「防音室を設置したが、録音した声が不自然に籠る」 「練習中、自分の楽器の音がうるさすぎて耳が疲れる」
これらの問題の多くは、遮音性能(Dr値)ではなく、室内の 「残響時間(RT60)」 に起因しています。防音室とは単に音を閉じ込める箱ではなく、内部の響きを精密にコントロールされた 「音響空間」 であるべきです。
本記事では、防音室の完成度を左右するRT60の測定方法と、科学的な根拠に基づいた調整手法をアーキテクトの視点で解説します。
1. RT60の定義と「理想の響き」#
RT60 とは、音源が停止してから、室内の音エネルギーが 60dB減衰するまでに要する時間 を指します。
- デッドな空間(RT60短) : 吸音が過剰。声が聞き取りやすいが、楽器の演奏には不自然で「音が死んでいる」と感じる。

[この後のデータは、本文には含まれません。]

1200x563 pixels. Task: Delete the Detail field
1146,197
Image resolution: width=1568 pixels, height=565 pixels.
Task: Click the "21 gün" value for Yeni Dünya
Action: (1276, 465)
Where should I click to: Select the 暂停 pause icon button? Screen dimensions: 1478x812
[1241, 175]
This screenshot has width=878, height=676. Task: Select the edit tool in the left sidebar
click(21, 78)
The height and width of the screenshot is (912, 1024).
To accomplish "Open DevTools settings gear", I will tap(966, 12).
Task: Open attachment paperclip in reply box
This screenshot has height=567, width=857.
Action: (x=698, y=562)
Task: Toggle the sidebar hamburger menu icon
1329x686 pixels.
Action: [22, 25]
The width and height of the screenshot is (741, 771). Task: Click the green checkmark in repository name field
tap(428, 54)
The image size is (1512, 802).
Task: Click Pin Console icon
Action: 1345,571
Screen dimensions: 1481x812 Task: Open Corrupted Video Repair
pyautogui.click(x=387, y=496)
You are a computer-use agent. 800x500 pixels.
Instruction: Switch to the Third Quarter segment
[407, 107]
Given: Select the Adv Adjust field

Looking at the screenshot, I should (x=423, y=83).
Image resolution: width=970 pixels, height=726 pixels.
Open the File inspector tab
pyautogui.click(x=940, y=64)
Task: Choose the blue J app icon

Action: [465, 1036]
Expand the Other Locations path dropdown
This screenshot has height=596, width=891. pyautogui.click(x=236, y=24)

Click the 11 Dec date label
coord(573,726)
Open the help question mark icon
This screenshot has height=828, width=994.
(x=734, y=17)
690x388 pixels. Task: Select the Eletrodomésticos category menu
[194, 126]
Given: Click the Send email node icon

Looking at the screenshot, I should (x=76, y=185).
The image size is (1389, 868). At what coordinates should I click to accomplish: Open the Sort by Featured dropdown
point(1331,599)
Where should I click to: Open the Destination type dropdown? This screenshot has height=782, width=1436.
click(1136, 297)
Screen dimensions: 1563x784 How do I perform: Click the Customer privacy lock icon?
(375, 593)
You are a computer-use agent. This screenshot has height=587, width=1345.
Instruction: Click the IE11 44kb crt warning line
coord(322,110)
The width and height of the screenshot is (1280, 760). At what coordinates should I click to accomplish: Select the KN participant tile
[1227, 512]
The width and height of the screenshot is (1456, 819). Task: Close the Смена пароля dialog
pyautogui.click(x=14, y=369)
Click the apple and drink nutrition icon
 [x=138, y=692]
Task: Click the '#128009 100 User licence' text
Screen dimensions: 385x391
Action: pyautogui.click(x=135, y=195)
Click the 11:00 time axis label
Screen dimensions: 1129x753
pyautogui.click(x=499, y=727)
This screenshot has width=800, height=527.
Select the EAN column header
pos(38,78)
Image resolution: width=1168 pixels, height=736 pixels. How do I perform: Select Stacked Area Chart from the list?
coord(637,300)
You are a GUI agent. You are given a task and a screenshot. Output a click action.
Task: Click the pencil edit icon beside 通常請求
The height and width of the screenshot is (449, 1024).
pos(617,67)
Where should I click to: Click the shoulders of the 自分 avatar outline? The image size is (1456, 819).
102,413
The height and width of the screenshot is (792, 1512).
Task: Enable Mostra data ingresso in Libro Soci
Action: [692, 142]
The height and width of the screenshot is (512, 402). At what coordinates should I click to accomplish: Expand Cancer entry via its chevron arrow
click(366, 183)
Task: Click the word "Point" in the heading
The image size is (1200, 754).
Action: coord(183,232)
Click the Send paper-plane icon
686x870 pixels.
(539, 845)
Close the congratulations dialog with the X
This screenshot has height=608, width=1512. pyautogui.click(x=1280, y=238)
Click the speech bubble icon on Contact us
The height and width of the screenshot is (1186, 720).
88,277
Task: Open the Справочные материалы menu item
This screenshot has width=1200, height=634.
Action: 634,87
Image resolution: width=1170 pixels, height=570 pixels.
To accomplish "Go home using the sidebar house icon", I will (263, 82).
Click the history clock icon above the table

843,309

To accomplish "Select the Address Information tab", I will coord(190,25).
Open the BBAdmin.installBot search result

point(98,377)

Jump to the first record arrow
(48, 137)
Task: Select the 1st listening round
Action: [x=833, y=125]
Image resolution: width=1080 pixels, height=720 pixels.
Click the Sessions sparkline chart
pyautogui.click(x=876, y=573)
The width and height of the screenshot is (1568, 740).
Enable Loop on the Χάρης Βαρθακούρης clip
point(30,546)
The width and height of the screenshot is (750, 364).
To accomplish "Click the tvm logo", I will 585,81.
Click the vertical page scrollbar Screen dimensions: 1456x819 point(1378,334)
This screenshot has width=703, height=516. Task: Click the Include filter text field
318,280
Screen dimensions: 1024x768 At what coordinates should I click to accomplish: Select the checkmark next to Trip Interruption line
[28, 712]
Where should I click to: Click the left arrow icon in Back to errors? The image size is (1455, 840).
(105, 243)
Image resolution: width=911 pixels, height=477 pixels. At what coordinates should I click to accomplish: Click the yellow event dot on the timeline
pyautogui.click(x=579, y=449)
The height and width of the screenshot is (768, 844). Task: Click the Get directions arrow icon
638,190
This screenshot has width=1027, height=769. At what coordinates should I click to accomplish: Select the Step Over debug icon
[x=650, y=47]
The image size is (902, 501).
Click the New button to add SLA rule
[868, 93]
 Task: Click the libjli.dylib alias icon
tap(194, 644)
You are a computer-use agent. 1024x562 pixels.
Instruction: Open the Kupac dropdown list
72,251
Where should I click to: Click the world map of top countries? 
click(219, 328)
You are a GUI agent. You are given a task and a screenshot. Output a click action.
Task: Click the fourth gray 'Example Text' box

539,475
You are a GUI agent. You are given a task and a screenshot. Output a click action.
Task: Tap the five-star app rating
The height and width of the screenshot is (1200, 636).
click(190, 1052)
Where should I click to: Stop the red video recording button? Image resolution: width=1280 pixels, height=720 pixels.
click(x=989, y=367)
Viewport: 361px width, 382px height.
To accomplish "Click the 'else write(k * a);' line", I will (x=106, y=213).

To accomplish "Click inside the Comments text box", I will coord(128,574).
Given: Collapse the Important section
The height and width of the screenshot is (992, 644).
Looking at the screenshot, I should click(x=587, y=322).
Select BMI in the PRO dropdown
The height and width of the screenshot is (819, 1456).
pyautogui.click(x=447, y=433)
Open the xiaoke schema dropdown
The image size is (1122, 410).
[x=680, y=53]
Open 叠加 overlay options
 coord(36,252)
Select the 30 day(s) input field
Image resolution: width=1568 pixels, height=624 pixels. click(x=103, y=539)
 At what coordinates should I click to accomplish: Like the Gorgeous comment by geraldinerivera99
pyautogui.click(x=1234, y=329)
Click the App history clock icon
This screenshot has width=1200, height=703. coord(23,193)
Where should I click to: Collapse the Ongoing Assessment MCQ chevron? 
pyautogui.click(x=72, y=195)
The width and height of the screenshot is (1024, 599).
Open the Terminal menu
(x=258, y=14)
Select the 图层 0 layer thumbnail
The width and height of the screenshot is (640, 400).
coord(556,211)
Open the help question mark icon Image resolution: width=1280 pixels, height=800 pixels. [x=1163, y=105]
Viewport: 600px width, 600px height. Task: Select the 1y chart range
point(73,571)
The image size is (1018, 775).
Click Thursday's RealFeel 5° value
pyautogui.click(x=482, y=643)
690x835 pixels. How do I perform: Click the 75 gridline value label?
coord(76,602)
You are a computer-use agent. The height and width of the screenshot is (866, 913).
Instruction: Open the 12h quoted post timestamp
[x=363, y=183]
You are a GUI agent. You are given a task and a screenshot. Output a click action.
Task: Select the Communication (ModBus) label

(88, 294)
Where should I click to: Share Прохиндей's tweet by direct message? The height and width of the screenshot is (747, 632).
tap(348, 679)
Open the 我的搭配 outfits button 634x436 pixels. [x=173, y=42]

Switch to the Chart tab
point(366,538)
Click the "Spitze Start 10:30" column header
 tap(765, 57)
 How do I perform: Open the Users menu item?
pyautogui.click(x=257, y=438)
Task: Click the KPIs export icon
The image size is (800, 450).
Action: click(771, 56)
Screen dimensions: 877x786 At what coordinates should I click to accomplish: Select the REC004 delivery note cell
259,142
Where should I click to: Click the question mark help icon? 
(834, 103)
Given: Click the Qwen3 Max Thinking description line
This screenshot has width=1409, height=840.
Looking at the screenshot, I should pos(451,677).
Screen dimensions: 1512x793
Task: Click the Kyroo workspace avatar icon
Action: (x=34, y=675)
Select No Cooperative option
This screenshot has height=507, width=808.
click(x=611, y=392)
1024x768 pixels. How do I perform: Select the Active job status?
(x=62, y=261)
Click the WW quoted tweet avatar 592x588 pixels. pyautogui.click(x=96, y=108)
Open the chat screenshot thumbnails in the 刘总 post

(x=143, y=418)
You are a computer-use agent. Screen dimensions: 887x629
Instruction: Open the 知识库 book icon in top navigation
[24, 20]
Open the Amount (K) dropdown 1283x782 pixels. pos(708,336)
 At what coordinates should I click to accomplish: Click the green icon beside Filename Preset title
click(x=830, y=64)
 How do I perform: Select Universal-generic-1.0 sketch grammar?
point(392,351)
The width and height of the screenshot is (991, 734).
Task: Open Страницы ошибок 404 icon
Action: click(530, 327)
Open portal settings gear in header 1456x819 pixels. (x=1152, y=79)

- ライブな空間(RT60長) : 反射が過剰。お風呂場のように響き、録音後の編集(リバーブ除去等)が困難になる。
2026年現在の推奨ターゲット値#
| 用途 | 推奨RT60(500Hz基準) | 理由 |
|---|---|---|
| ナレーション・ポッドキャスト | 0.2s 〜 0.3s | 音声の明瞭度を最大化し、後処理をしやすくするため。 |
| ボーカル録音・宅録 | 0.3s 〜 0.5s | 奏者が自分の声をモニターしやすく、適度な色付けを残すため。 |
| ピアノ・アコースティック楽器 | 0.4s 〜 0.6s | 楽器本来の豊かな倍音を遮らず、ナチュラルな響きを維持するため。 |
2. 実践|REW(Room EQ Wizard)による精密測定#
主観的な「耳」に頼るのではなく、無料の測定ソフト REW を活用して数値化します。
必要な機材#
- 測定用マイク : Behringer ECM8000等の「無指向性」かつ周波数特性がフラットなもの。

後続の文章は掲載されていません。